Because the beaver isn't just an animal; it's an ecosystem!

A KIND WORD FROM MASSACHUSETTS


Good lord. Windows 10 is a terror. I feel like a lost child flailing through empty corridors looking for something familiar. I’m sure it will get easier. At least the website looks vaguely familiar at the moment. And there’s a fun new review of Ben Goldfarb’s awesome book. (Mind you, Ben’s a nice chap and all, but I’m honestly mostly happy about what it means for BEAVERS – not book sales!) This review is from Judy Isacaoff – this time in Massachusetts.
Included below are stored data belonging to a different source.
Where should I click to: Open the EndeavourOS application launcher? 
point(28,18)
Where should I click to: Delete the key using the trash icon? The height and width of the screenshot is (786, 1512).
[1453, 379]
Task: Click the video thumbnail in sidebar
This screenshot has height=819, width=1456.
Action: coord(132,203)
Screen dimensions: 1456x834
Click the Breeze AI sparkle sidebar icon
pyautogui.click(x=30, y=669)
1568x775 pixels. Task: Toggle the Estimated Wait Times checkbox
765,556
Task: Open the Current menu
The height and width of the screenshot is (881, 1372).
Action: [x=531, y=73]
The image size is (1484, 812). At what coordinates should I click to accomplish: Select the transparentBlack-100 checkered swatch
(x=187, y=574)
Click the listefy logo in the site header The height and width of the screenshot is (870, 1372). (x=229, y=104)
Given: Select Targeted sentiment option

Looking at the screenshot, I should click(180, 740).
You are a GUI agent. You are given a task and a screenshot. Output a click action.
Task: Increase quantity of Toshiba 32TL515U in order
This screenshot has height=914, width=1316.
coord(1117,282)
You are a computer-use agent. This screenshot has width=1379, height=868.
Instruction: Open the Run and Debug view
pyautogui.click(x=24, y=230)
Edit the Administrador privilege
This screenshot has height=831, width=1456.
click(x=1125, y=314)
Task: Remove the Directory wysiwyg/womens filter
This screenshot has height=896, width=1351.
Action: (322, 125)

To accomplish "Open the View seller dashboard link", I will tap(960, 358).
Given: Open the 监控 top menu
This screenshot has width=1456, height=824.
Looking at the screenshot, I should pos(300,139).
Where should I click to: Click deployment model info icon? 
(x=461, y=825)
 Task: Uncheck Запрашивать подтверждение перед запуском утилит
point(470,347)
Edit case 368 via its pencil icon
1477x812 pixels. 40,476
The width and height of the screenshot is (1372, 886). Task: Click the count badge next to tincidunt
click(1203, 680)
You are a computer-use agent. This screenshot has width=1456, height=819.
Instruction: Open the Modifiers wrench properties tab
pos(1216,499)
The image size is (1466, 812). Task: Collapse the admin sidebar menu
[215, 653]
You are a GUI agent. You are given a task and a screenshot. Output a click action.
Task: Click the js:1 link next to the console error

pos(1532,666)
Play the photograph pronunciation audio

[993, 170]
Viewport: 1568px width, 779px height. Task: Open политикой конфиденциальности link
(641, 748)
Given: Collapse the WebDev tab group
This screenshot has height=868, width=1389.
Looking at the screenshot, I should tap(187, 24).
NATURE’S TURN: A fresh look at neighboring beaver ponds

When long saplings were found heaped across a narrows close to the man-made cement dam and spillway at the far end of the original pond, our neighbor was alarmed. His solution to preventing the water level from rising and possibly overpowering the cement dam was to have the beavers trapped and removed. This is the usual practice. In the absence of an alternative plan, the beavers were killed. The exquisitely constructed dam at the upper, new pond was broken and dismantled. The vast expanse — about 15 acres of mostly open water — that we had come to appreciate as a vibrant part of the natural landscape became a mud flat. It seems an invitation to invasive species. Kingfisher and heron sightings have dwindled.

I tell this story now because it is a common one that, I have just learned, could have ended differently. That story is told in the publication this month of “Eager: The Surprising, Secret Life of Beavers and Why They Matter.” Environmental journalist Ben Goldfarb relates: “In researching “Eager,” I traveled just about everywhere that beavers can be found, from the slickrock deserts of Utah to the hardwood forests of Vermont to a highwayside canal in Napa, California. I met beavers on farms and beavers in forests, beavers in raging rivers and beavers in irrigation ditches, beavers in wilderness areas and beavers in Walmart parking lots.” Mr. Goldfarb also travels through the history of the formative years of our country and introduces us to problem-solving farmers, scientists, naturalists and conservationists past and present. “Most of all,” he writes, “ ‘Eager’ is about the mightiest theme I know: how we can learn to coexist and thrive alongside our fellow travelers on this planet.”*

Nice work Judy. I’m so glad to be here and watch this all unfurl, and it’s nice to see something positive out beavers coming out of the bay state. What I’m waiting for now is a mention from some bay area treasure like the SF chronicle or bay nature.

Tick tock people. There are beavers to save!